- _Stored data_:
-- Opening Marker --
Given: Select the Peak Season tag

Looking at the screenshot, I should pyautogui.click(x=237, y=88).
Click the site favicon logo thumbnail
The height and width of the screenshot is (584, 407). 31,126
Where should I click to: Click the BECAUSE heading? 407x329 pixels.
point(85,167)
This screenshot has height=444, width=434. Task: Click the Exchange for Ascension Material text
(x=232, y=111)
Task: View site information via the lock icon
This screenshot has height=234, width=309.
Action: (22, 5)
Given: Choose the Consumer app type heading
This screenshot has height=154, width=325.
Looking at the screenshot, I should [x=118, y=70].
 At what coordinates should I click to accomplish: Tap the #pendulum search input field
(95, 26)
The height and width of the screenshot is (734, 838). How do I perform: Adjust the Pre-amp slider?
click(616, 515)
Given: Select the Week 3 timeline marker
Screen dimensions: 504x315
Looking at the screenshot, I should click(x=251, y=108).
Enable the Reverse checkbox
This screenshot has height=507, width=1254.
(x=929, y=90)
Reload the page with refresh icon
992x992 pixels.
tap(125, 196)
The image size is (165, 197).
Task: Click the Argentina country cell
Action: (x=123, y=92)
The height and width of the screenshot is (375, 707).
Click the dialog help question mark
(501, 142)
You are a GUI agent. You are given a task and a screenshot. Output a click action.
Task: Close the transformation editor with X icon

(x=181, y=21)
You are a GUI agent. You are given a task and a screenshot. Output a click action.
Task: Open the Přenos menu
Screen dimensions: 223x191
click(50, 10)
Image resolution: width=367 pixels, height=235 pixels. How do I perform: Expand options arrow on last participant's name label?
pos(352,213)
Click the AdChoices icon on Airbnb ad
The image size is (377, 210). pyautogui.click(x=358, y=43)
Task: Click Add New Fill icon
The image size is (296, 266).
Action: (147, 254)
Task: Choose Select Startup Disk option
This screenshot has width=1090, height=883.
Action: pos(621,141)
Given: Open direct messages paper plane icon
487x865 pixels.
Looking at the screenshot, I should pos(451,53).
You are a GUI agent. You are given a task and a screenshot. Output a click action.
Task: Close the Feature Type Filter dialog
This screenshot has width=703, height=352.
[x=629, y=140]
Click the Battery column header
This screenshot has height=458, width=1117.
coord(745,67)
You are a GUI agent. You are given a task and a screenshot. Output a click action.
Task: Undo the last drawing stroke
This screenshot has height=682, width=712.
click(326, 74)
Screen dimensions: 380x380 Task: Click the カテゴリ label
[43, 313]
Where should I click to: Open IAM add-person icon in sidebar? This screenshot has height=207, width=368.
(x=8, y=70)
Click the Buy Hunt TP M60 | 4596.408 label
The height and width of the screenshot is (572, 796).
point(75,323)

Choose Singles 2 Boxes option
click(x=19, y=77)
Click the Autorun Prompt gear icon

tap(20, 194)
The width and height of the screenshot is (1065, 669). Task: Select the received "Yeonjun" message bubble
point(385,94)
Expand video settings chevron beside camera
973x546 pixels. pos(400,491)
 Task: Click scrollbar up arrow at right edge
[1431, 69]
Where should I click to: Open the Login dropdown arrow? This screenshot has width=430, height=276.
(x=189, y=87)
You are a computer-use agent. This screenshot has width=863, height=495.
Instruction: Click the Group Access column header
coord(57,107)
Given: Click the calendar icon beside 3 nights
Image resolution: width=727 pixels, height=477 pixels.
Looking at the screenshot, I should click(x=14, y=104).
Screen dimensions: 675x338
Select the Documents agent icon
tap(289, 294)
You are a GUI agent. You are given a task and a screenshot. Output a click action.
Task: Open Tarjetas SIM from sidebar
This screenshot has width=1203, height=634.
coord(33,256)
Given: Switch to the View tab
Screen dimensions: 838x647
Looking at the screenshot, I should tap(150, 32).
-- Closing Marker --
- _Assignment_:
Every line from the data above that contains "View" must appear in the answer.

- _Reply to the exercise_:
Task: View site information via the lock icon
Given: Switch to the View tab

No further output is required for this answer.